HOW TO WIN THE PRESIDENCY, THROWBACK EDITION
Sixteen years before he won the presidency and four years before he became governor of California, Ronald Reagan gave a televised address on behalf of Republican nominee Barry Goldwater on this date in 1964. Goldwater faced long odds in unseating Democrat Lyndon Johnson, elevated to the White House less than a year earlier by the assassination of President John Kennedy. Goldwater lost, but Reagan became the avatar of the modern conservative movement and eventually the first and only president to rise from its ranks.
BUT WHAT’S THE MINIMUM WAGE FOR PROVIDING MEDICAL MARIJUANA TO A BEAR?

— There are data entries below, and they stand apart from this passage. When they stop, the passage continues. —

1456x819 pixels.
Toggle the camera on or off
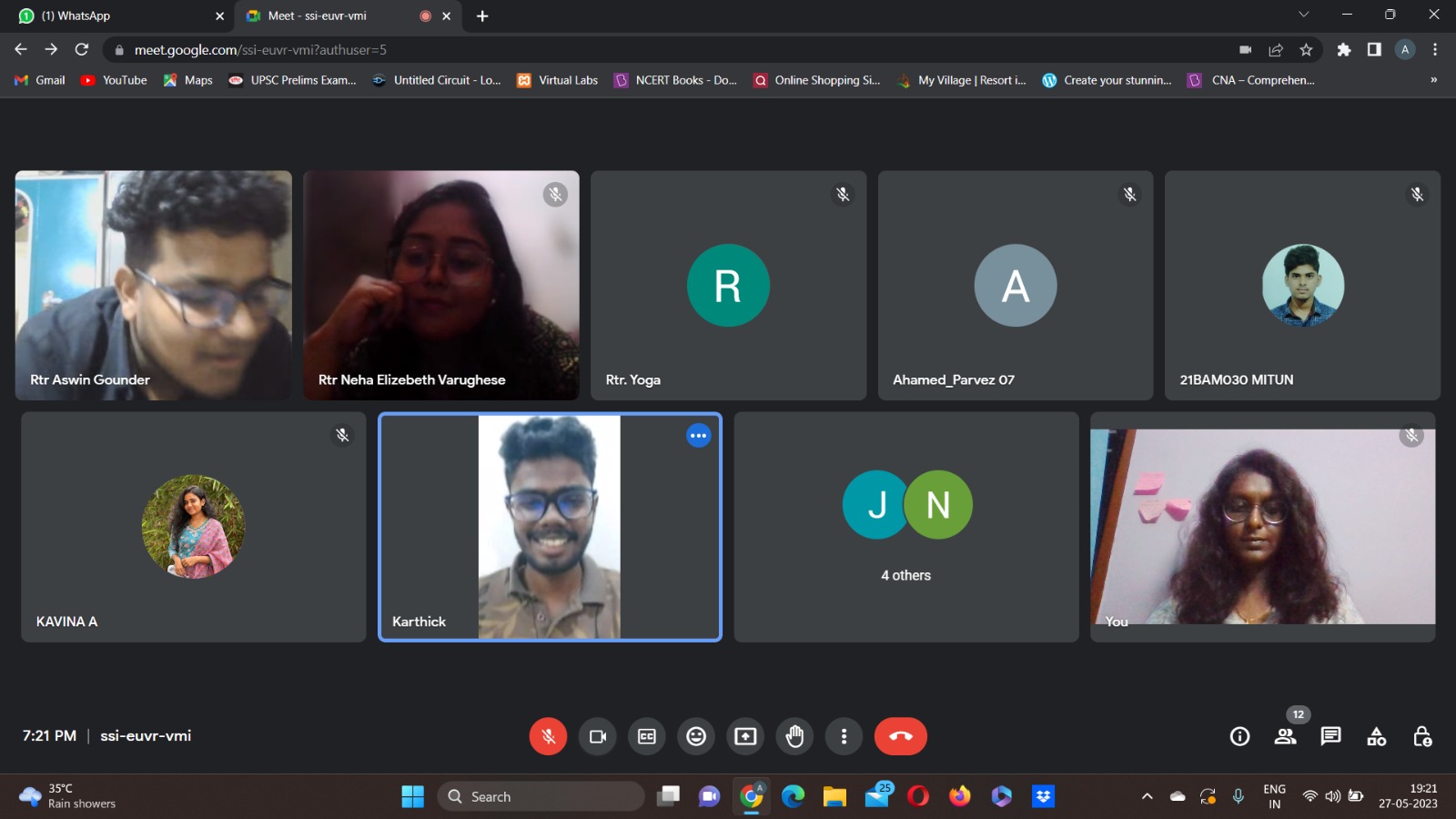click(598, 736)
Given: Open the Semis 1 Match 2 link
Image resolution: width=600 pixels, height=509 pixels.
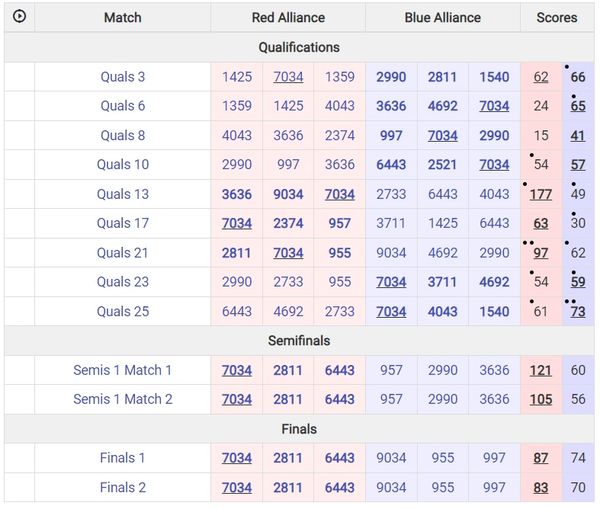Looking at the screenshot, I should coord(122,399).
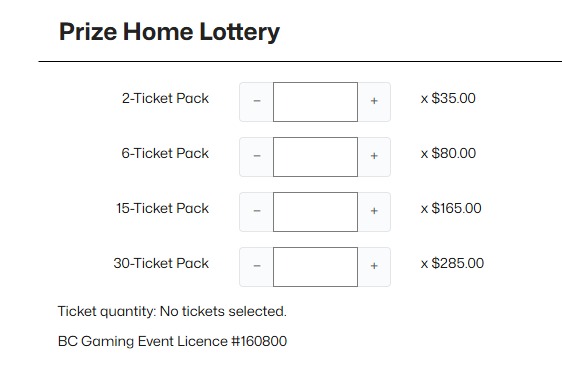Click the 30-Ticket Pack label
The height and width of the screenshot is (381, 562).
coord(161,263)
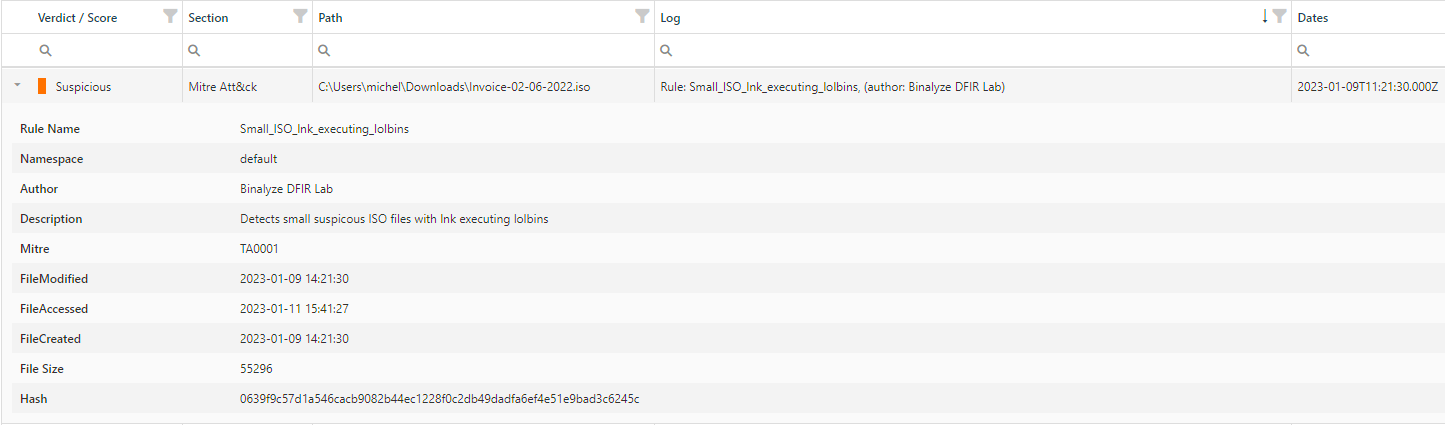Click the TA0001 Mitre value

257,249
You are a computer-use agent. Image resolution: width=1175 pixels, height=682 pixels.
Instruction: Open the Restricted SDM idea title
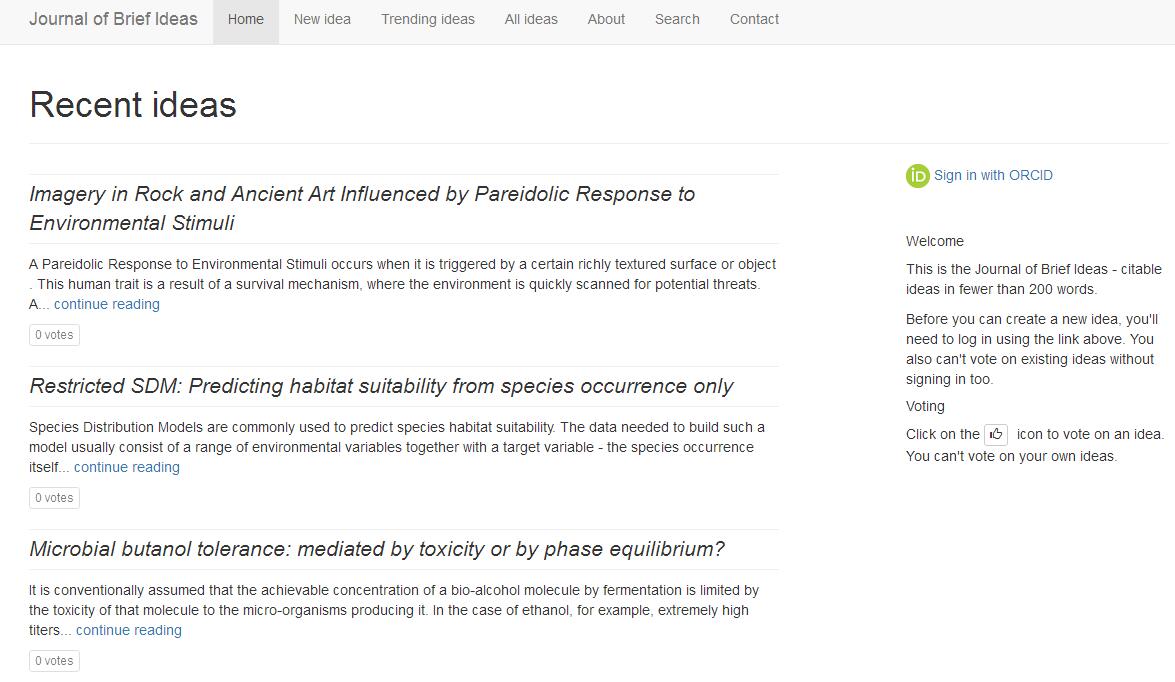click(381, 386)
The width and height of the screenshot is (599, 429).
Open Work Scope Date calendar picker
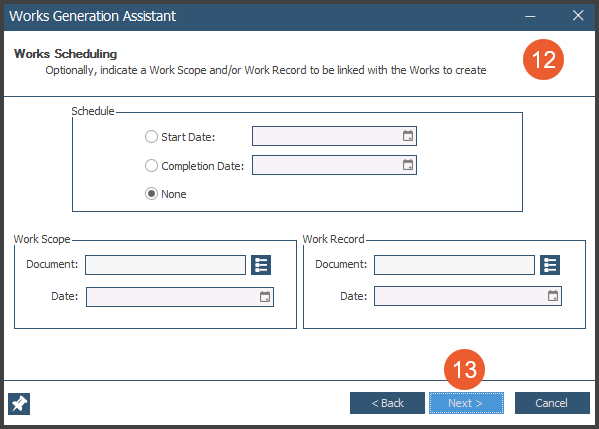pos(265,297)
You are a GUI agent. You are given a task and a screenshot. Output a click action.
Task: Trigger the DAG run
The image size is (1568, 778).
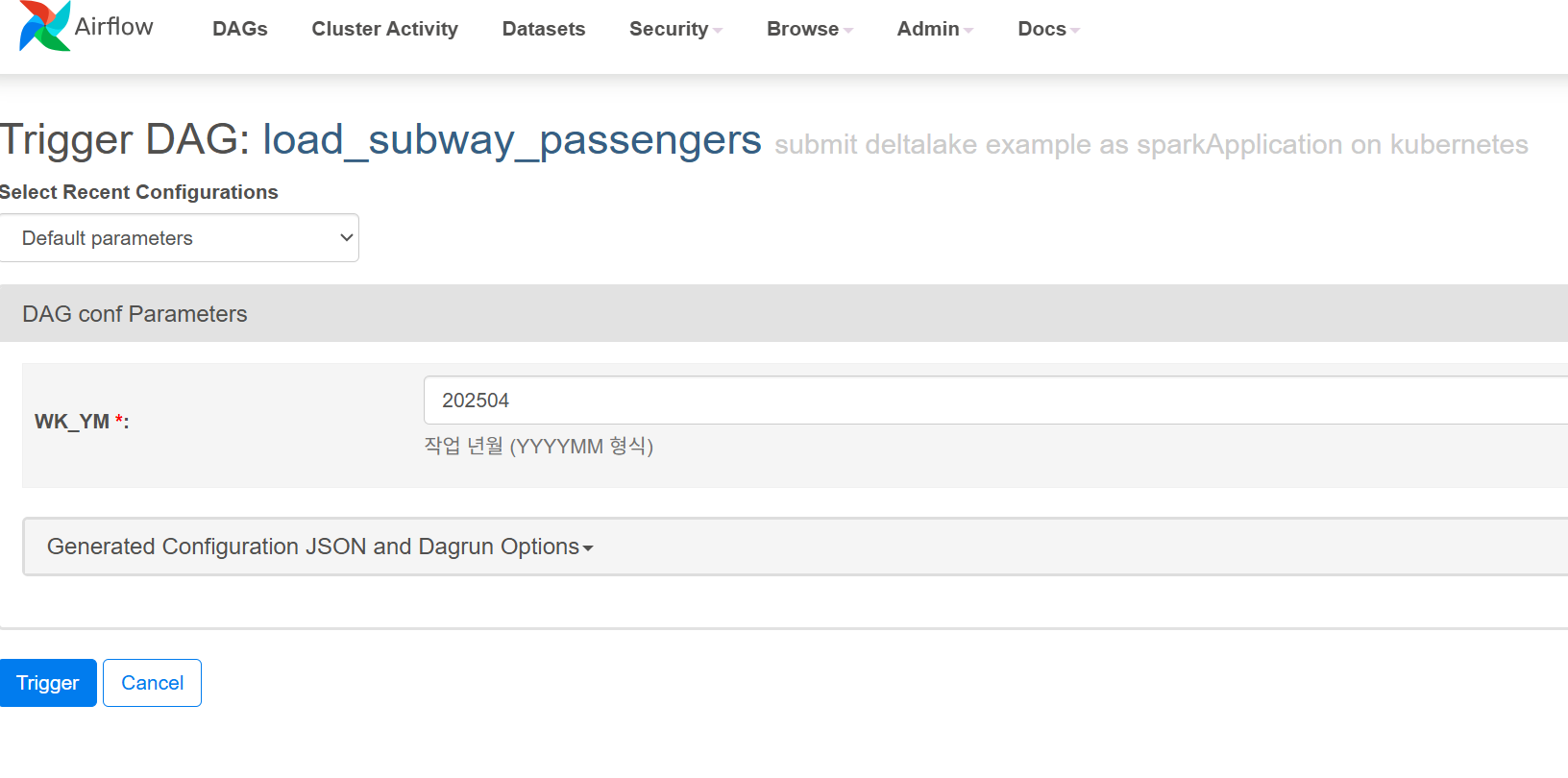pyautogui.click(x=48, y=683)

Fox News: “While candidates and parties duke it out for victory on Election Day, a just-as-heated battle is being waged in a number of states over guns, abortion, booze, marijuana -- even bears. Ballot initiatives often are the sidebar story of any election, but for some voters the debate this year over "yes" or "no" on a range of ballot questions has been the marquee issue, drawing millions of dollars to each side and, in some cases, forcing candidates running in those states to take a position.”
LEAVE ‘EM LAUGHING
How do you want to be remembered? In political terms, the epitaph on your headstone is your final chance to be “on message.” Thomas Jefferson chose his carefully and it would be hard to surpass former New York Mayor Ed Koch for posthumous talking points. But what if you want to be funny? It’s pretty tough to get a laugh in a cemetery, so the NY Post has rounded up some of the best efforts to get a, er, rise out of mourners, including avid golfer Joel Cheskin who picked “At last, a hole in one” for his monument. “I was kind of surprised, but I liked it, so I decided that on mine, I’m going to get, ‘I’m with Him,’ with an arrow pointing to Joel,” [widow Carole Cheskin] told the Post. “He would appreciate that.”